Please retype all of the data below, word for word.

──────

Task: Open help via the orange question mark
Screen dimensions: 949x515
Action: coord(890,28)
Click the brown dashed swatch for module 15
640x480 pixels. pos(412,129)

──────

Result for this task:
Task: Open help via the orange question mark
Screen dimensions: 949x515
Action: coord(890,28)
Click the brown dashed swatch for module 15
640x480 pixels. pos(412,129)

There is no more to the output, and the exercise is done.